What her revenge should be she had not yet decided; but she already had her eye upon a man whom she believed would be a willing instrument in her hands, and capable of doing anything for money.
But how had such a man chanced to cross the path of Mme. Blanche? How did it happen that she was cognizant of the existence of such a person?
It was the result of one of those simple combinations of circumstances which go by the name of chance.
Burdened with remorse, despised and jeered at, and stoned whenever he showed himself upon the street, and horror-stricken whenever he thought of the terrible threats of Balstain, the Piedmontese innkeeper, Chupin left Montaignac and came to beg an asylum at the Chateau de Sairmeuse.

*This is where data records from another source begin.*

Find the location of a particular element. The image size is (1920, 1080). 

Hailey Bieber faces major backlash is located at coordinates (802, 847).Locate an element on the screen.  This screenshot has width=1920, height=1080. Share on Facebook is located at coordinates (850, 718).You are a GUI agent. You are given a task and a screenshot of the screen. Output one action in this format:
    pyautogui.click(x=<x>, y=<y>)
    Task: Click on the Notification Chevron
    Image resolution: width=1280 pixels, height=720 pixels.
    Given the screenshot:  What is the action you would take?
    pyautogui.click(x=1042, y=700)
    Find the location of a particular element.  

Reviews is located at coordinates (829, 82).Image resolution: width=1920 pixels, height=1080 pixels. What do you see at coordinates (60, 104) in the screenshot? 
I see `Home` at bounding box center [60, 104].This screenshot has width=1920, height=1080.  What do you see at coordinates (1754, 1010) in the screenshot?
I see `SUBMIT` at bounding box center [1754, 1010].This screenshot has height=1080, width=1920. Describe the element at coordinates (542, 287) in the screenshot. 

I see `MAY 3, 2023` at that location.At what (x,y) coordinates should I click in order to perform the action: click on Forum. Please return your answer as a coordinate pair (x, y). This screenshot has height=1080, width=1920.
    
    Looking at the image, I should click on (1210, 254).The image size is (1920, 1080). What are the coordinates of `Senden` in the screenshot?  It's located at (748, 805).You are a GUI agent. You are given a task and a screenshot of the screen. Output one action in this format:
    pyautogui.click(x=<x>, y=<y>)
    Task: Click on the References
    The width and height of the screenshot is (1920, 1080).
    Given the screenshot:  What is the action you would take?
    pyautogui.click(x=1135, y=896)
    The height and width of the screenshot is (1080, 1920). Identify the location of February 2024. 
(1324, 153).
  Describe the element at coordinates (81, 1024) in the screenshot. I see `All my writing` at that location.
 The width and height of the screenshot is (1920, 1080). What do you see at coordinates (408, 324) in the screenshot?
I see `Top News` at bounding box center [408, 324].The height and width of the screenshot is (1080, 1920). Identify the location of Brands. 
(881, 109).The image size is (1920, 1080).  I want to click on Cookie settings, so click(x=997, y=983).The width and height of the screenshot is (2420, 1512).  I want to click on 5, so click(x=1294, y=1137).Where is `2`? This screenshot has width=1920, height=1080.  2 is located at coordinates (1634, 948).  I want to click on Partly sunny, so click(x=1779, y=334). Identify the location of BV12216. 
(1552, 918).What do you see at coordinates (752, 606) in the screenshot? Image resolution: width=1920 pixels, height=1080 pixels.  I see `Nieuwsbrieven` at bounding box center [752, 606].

In his ignorance, he thought that the grand seigneur who had employed him, and who had profited by his treason, owed him, over and above the promised reward, aid and protection.
But the servants shunned him. They would not allow him a seat at the kitchen-table, nor would the grooms allow him to sleep in the stables. They threw him a bone, as they would have thrown it to a dog; and he slept where he could.
He bore all this uncomplainingly, deeming himself fortunate in being able to purchase comparative safety at such a price.
But when the duke returned from Paris with a policy of forgetfulness and conciliation in his pocket, he would no longer tolerate the presence of this man, who was the object of universal execration.